▽

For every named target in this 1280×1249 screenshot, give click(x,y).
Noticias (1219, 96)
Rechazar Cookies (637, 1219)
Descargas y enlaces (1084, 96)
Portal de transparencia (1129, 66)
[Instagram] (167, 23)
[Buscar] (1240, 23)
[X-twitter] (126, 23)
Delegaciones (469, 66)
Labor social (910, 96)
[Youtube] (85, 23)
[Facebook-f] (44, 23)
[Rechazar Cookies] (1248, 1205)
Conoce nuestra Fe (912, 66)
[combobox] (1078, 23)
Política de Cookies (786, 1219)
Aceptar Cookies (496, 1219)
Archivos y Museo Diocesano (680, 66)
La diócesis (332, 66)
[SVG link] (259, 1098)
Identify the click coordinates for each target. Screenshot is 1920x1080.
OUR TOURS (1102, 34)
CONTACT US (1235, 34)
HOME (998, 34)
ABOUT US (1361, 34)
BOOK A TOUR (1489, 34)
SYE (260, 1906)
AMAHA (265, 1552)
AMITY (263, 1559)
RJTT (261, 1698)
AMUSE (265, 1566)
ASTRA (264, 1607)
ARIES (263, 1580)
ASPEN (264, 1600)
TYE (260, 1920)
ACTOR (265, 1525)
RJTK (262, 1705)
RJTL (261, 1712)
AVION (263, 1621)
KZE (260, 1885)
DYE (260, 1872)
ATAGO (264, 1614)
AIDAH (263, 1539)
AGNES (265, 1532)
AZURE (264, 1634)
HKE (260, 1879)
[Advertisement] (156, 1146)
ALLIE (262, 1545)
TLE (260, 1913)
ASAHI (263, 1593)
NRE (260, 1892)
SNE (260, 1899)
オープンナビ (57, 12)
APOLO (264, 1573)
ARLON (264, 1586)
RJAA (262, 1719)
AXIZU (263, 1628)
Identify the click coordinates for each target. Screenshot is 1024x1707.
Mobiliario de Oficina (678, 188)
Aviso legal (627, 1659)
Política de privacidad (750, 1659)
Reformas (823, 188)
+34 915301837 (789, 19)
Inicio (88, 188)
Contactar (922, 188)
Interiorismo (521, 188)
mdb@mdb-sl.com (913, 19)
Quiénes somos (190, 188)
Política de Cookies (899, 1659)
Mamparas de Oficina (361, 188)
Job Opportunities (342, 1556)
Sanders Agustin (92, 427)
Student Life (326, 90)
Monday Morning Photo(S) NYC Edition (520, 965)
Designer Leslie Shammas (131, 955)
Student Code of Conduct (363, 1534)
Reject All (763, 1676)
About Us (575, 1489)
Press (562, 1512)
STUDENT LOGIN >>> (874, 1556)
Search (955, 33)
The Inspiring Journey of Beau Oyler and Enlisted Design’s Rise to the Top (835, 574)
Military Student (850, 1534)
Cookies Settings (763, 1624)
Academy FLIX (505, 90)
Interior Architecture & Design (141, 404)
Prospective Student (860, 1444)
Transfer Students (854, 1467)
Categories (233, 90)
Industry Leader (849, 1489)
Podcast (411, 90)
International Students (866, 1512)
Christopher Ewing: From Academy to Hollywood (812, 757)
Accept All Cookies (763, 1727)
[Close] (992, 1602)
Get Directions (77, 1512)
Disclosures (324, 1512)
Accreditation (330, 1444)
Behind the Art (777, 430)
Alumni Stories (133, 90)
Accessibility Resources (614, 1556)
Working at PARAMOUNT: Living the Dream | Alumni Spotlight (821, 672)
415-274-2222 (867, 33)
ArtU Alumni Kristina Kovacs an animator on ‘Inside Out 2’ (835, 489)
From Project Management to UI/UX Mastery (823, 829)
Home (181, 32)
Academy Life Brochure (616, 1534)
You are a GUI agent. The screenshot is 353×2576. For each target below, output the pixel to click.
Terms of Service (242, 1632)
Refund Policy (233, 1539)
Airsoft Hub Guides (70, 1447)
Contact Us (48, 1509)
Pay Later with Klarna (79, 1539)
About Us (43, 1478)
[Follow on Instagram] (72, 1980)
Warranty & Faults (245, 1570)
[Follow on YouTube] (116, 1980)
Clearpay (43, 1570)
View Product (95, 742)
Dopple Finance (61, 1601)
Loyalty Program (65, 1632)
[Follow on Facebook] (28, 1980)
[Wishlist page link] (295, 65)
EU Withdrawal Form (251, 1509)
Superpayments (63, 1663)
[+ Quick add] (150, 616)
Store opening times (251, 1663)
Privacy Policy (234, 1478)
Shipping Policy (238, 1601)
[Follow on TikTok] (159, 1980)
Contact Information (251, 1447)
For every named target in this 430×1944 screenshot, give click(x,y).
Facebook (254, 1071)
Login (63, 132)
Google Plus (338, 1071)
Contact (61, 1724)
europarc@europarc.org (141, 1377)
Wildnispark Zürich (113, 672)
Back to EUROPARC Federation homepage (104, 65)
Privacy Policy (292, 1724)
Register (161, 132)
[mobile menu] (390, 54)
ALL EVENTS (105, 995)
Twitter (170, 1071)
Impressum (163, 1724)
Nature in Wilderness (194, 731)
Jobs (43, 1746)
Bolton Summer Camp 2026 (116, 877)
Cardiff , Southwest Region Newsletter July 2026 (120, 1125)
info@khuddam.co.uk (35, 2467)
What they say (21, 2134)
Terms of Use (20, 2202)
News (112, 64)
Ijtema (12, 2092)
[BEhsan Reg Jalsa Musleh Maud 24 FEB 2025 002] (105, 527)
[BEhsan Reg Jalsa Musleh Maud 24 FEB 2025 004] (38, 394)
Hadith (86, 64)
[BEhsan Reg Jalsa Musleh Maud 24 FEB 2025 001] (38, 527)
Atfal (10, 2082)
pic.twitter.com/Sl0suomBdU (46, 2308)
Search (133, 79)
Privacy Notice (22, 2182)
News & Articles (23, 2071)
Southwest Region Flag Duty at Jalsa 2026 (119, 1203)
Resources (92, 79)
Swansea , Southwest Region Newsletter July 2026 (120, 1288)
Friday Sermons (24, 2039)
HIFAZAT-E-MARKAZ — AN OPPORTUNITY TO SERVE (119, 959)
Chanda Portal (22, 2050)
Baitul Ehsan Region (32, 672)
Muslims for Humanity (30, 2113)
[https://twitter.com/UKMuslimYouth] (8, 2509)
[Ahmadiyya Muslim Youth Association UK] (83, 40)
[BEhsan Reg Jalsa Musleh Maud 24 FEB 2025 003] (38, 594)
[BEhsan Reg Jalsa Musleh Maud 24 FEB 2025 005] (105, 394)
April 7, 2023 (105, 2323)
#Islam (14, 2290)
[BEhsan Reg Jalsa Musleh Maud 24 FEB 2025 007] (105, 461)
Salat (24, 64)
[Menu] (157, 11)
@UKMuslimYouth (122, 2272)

△

YOUR ASSIGNMENT: Would you quote everything above from the line containing "[Buscar] (1240, 23)" down to the line containing "Política de Cookies (786, 1219)"? Include both of those lines and nothing else.

ANSWER SPACE:
[Buscar] (1240, 23)
[X-twitter] (126, 23)
Delegaciones (469, 66)
Labor social (910, 96)
[Youtube] (85, 23)
[Facebook-f] (44, 23)
[Rechazar Cookies] (1248, 1205)
Conoce nuestra Fe (912, 66)
[combobox] (1078, 23)
Política de Cookies (786, 1219)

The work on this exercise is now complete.